Sunday, 19 August 2018 - 21:20

Verso il baratro

Mar 8th, 2012 | By | Category: Lettere Opinioni, Prima Pagina

Chiude anche l’ufficio postale a Campolongo di Cadore. Il Sindaco di Pieve d’Alpago rinuncia alla indennità, di fronte ai tagli continui alle entrate decisi dal Governo. La reintroduzione dell’ICI (oggi IMU). Le discussioni a San Pietro di Cadore per la centralina idroelettrica in Val Visdende, tra Enel, Bim, Comune, da una parte, e Regole e privati dall’altra.
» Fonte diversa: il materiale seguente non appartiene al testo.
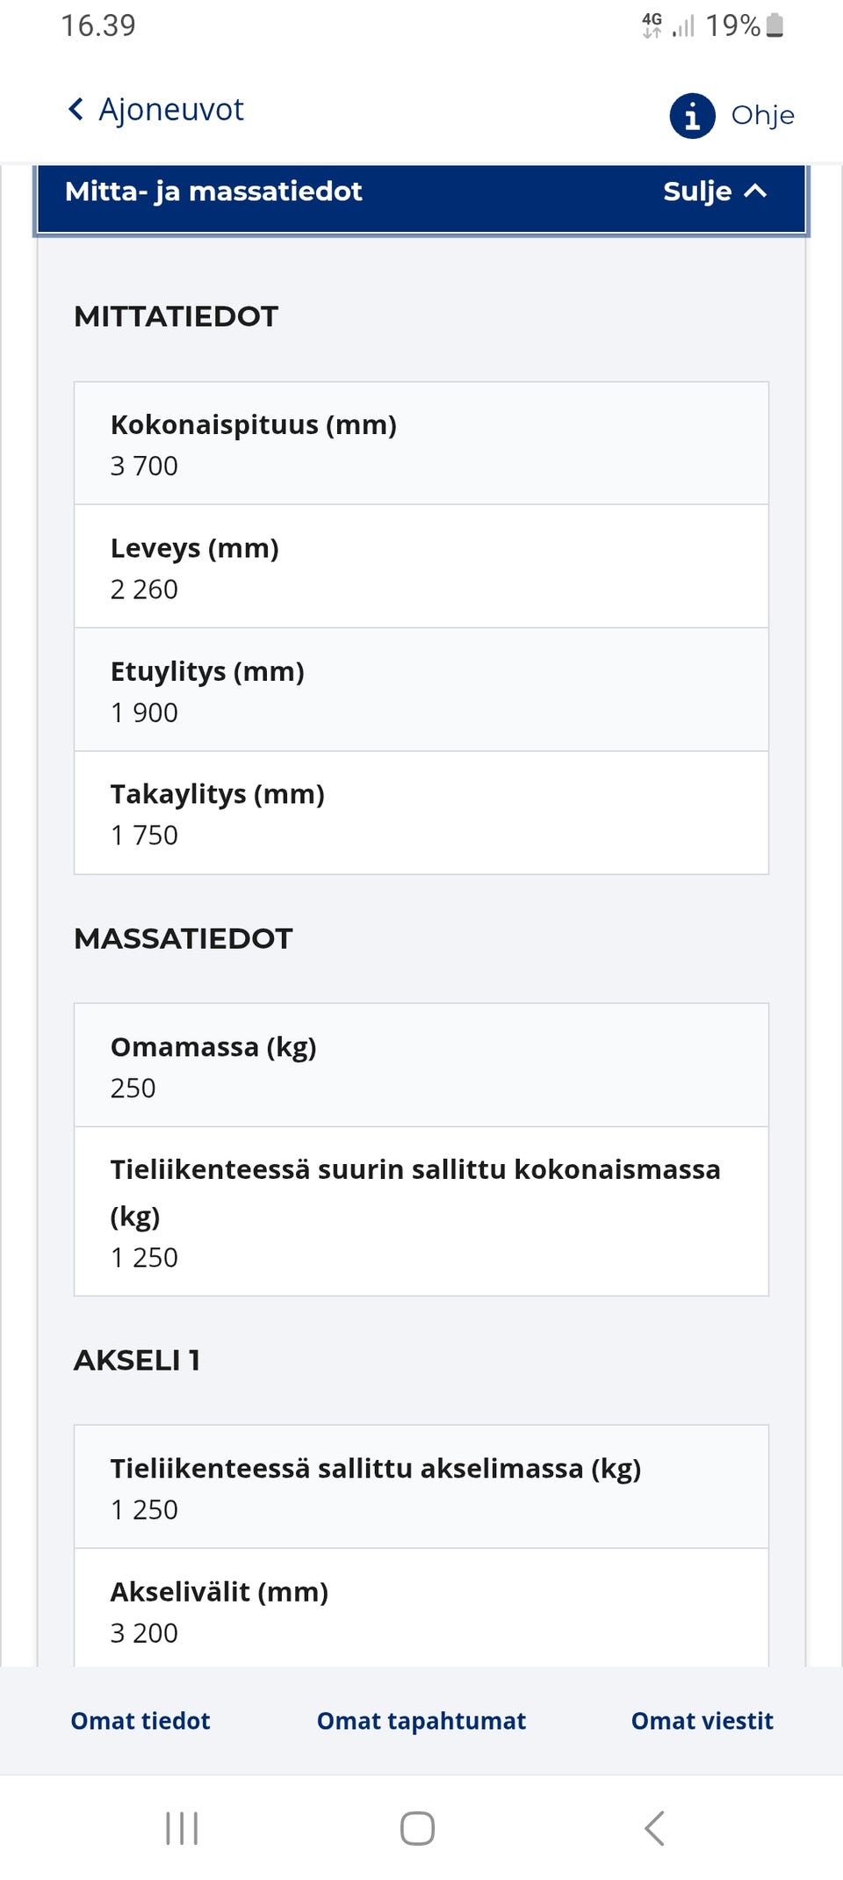Tap the Android recent apps icon
Screen dimensions: 843x1880
(182, 1828)

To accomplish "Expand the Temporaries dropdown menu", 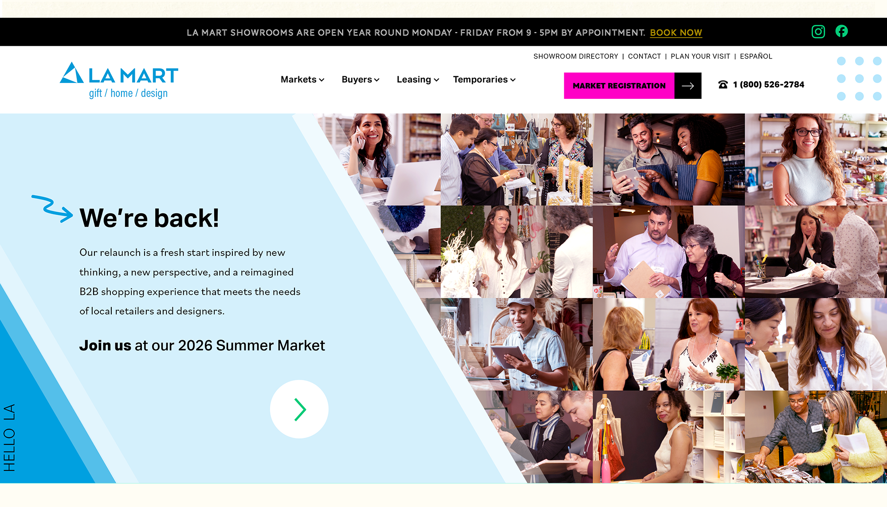I will [x=484, y=79].
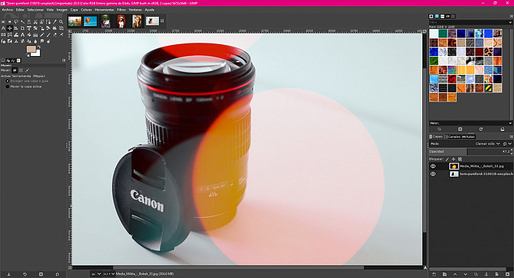Open the unit selector dropdown in status bar

(x=96, y=274)
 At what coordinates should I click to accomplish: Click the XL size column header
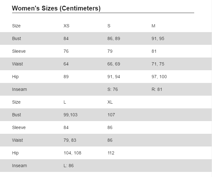pos(110,102)
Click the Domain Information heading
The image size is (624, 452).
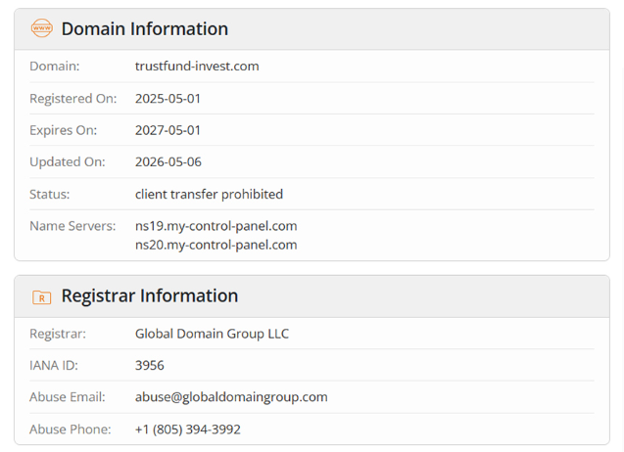click(x=145, y=29)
E potrei continuare.

Ma ci rendiamo conto che in contemporanea ci sono:

una tassazione sempre più alta di fronte a servizi sempre più scarsi (non solo poste, ma anche ferrovie, trasporti pubblici, sanità, uffici turistici, ecc.); una contraddizione economica e sociale.

una IMU scellerata che colpisce anche la prima casa e i cittadini più poveri (esentati da Berlusconi, con una delle sue poche manovre eque) e che nonostante ciò lascerà ben poco nelle casse comunali. Infatti la parte preponderante andrà allo Stato, che si prenderà pure la gestione in Tesoreria unica della quota comunale (e relativi interessi)!

lo sfruttamento sistematico delle nostre maggiori risorse (acqua) a favore di interessi esterni (Enel e Consorzi irrigui di pianura) senza che la collettività bellunese nel suo complesso possa proporsi come interlocutore compatto che faccia valere le ragioni di un territorio.

E i Sindaci cosa fanno? Protestano a parole, alcuni rinunciando con decisione apprezzabile umanamente, ma non corretta politicamente, alla indennità; si appellano al Commissario prefettizio in Provincia, che è li solo per gestirne la fine ingloriosa, e non accennano ad un incontro finalmente plateale fra loro per decidere in massa un’azione eclatante nei confronti di uno Stato (e di una Regione) che dimostrano nei fatti di non considerare la nostra particolare configurazione geografica e sociale. Di Parlamentari e Consiglieri regionali, tutti in ordine sparso, preferisco non parlare.

Infine una postilla per il Sindacato CISL. E’ inutile cavalcare una protesta condivisibile ma vana nella sua pochezza numerica, dopo aver negato l’appoggio ad adiuvandum al ricorso della Provincia contro la negazione del referendum. Quello si poteva essere un segnale forte ed unitario.